▶ [What to produce] Could you filter the data below down to the lines that hold the word "computer"?

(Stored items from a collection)
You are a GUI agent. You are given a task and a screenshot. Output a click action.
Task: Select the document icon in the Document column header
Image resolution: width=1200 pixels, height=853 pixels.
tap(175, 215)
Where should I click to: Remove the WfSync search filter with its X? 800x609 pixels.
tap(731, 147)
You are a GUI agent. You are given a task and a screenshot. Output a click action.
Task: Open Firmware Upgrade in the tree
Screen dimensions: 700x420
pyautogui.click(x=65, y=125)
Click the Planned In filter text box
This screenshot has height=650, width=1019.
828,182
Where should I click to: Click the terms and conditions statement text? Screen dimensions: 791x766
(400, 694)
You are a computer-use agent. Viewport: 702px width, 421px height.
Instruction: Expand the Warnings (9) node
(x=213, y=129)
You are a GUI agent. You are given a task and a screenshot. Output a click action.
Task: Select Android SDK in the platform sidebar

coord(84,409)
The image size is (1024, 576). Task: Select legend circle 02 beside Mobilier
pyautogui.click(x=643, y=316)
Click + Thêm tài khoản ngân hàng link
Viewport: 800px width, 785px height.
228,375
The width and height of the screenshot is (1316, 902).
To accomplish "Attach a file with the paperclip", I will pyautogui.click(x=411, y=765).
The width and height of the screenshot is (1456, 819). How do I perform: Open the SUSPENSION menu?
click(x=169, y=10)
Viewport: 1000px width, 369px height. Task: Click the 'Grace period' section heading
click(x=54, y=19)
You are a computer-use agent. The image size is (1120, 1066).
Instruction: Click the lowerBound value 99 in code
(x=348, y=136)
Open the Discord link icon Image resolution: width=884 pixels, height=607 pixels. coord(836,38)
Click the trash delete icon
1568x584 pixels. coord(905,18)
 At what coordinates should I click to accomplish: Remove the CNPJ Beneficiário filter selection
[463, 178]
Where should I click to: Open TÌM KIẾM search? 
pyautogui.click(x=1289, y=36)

▶ [Solution]
You are a computer-use agent. Viewport: 702px width, 421px height.
You are a computer-use agent. The image size is (1120, 1066).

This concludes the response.